SOURCE TEXT:
U.S. residents, how they commute and what it costs
If you’re an American and commuted to work today, the odds are that you drove there alone. According to a 2011 Census Bureau report, in 2009 more than three-quarters of all commuters were in single-occupancy vehicles – that’s 105 million cars, one by one down the highway. While the ongoing financial crisis has pushed more commuters to save money by carpooling and using public transit, the vast majority continue to drive alone. In 2009 the average travel time was just over 25 minutes, meaning that nearly an hour of every workday was spent in a car.
The same year, 5% of commuters in the United States used public transportation, 2.9% walked to work and 0.6% rode bikes. While these figures may seem minor in the overall picture, in dense cities with the appropriate infrastructure, non-automotive modes can contribute significantly to mobility: 30% of residents in the New York, Northern New Jersey, Long Island metropolitan area get to work by mass transit, while 15% of those in the San Francisco, Oakland, and Fremont area do. Nearly 10% of Corvallis, Ore., residents bike to work, while 15% of those in Ithaca, N.Y., choose to walk.
Of course, transit infrastructure is frequently not in place to help people get to their place of employment. A 2011 Brookings Institution report found that only 30% of jobs in metropolitan areas can be reached by transit within 90 minutes. Access varies significantly, from 60% in Honolulu to 7% in Palm Bay, Florida; Washington and New York average 37%. The report also highlighted some inequalities: About 33% of high-skill jobs can be accessed by transit within 90 minutes, compared to 25% of low- and middle-skill jobs.
According to a report by the Center for Housing Policy, U.S. working families spend 29% of their income on transportation — more than $9,800 on average. Those living in dense cities with extensive mass transit systems tended to have lower transportation costs (New Yorkers paid $7,880, nearly 20% less than the average) while those in cities that sprawl have higher costs (Atlantans spent $10,890, 11% more than the average). More driving also increases a city’s per-capita carbon footprint: In New York, residents are responsible for 1.9 metric tons of carbon per year; in Los Angeles, the figure is 3.68 — nearly double.
One factor influencing individuals’ choices is free parking at work, and research has shown that the option of “cashing out” can significantly increase rates of carpooling and other alternate transportation modes. Other subsidies for driving are hidden in the tax code: Up until this year, those who commuted by car could deduct $240 for parking costs; mass transit users only got $125. That imbalance was rectified in the “fiscal cliff” bill approved New Year’s Day 2013.
Below is a selection of recent research on issues related to the major commuting modes, including cars, bicycles, and walking.
United States Census Bureau, American Community Survey Reports, September 2011.
Summary: “Commuting in the United States is dominated by private automobile travel, as is evidenced by the large proportion (86.1 percent) of workers 16 years and over who commuted by car, truck, or van in 2009. About three-quarters of workers drove to work alone in that year. The dominance of the automobile at the national level should not obscure the considerable variation in modal usage across geographic areas…. Several smaller metropolitan areas have high proportions of workers who commute by walking or bicycle, and transit commuters are concentrated within a small number of large metropolitan areas. Differences in average travel times also vary geographically. The metro areas with the shortest travel times tend to have smaller populations, while the longest commutes are associated with the nation’s largest metro areas.”

SUPPLIED RECORDS:
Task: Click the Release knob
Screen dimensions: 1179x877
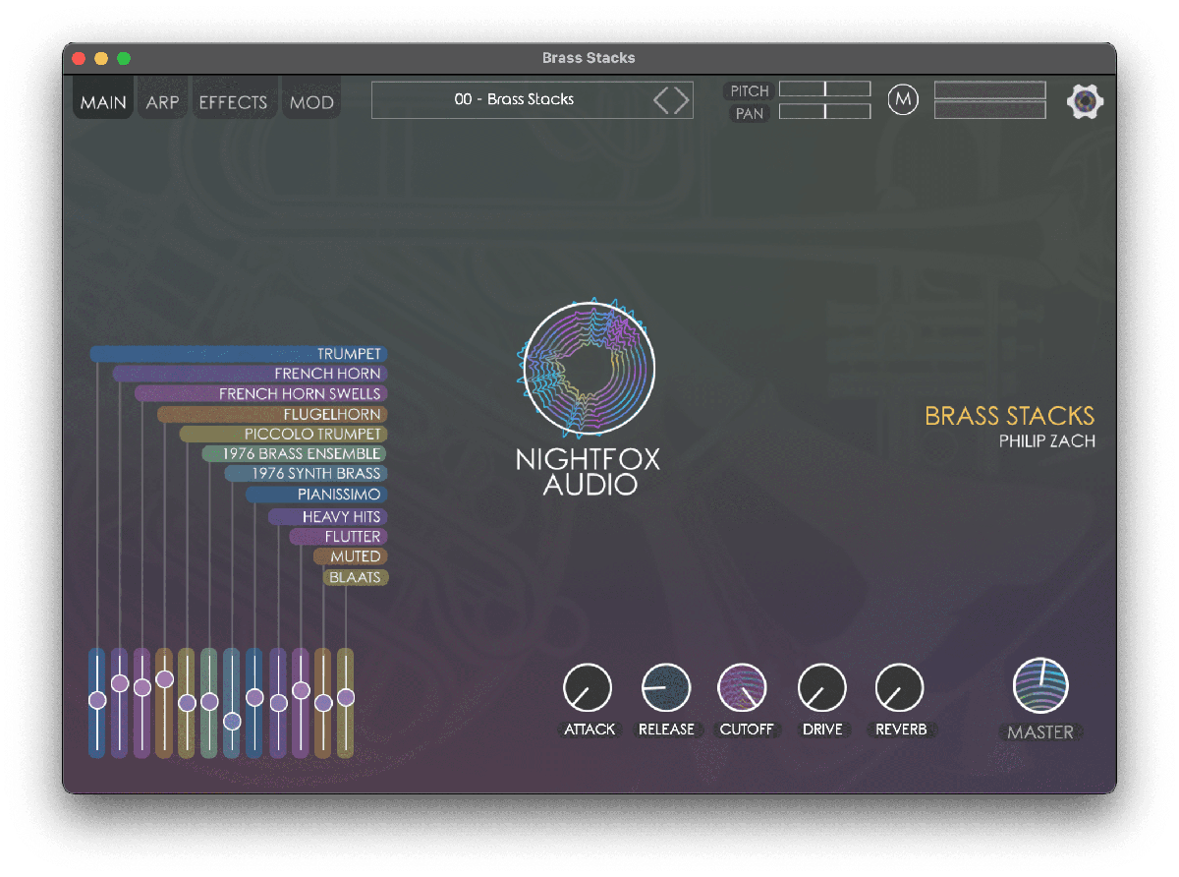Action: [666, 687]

--

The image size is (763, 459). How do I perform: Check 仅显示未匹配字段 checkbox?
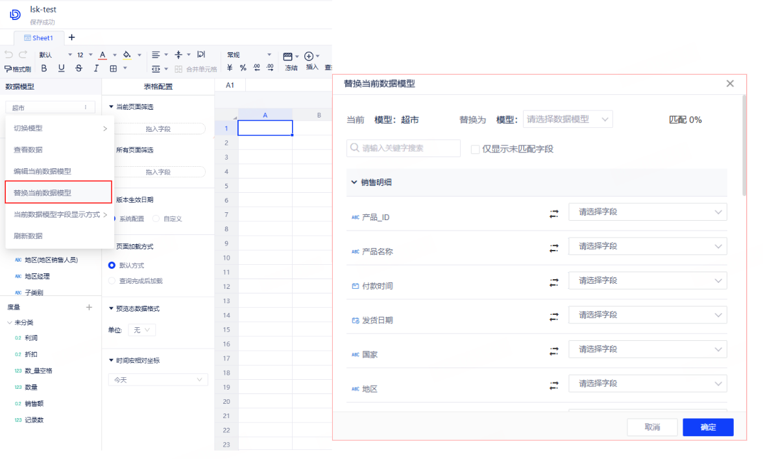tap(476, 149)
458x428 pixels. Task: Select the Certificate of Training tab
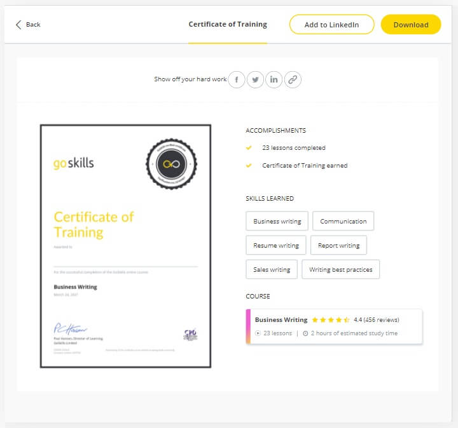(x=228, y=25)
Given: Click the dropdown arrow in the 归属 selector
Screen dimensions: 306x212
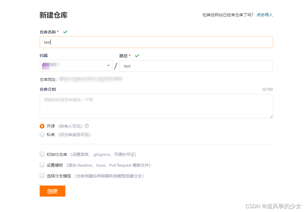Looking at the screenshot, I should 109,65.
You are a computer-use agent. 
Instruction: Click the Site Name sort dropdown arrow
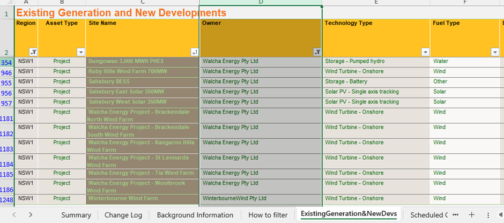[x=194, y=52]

WORK INSTRUCTIONS:
A - Rewrite the paragraph of the commuting article that begins "According to a report by the Center for Housing Policy" as a short bulleted list, keeping its main facts.
B - Answer these questions from the commuting article, one line each:
(i) What percentage of U.S. commuters rode bikes to work in 2009?
(ii) According to the 2011 Brookings Institution report, what share of jobs in metropolitan areas can be reached by transit within 90 minutes?
(iii) Until the change described, how much could people who commuted by car deduct for parking costs?
C - Reproduce the stretch of the commuting article from "One factor influencing" through "Reports, September 2011.", word for word.
The entries can be set aside; none of them is needed here.

TASK RESULTS:
A -
- U.S. working families spend 29% of their income on transportation, more than $9,800 on average (Center for Housing Policy).
- Dense cities with extensive mass transit tend to have lower costs: New Yorkers paid $7,880, nearly 20% below average.
- Sprawling cities have higher costs: Atlantans spent $10,890, 11% above average.
- More driving raises a city's per-capita carbon footprint: 1.9 metric tons of carbon per resident per year in New York versus 3.68 in Los Angeles, nearly double.

B -
(i) 0.6%
(ii) 30%
(iii) $240

C -
One factor influencing individuals’ choices is free parking at work, and research has shown that the option of “cashing out” can significantly increase rates of carpooling and other alternate transportation modes. Other subsidies for driving are hidden in the tax code: Up until this year, those who commuted by car could deduct $240 for parking costs; mass transit users only got $125. That imbalance was rectified in the “fiscal cliff” bill approved New Year’s Day 2013.
Below is a selection of recent research on issues related to the major commuting modes, including cars, bicycles, and walking.
United States Census Bureau, American Community Survey Reports, September 2011.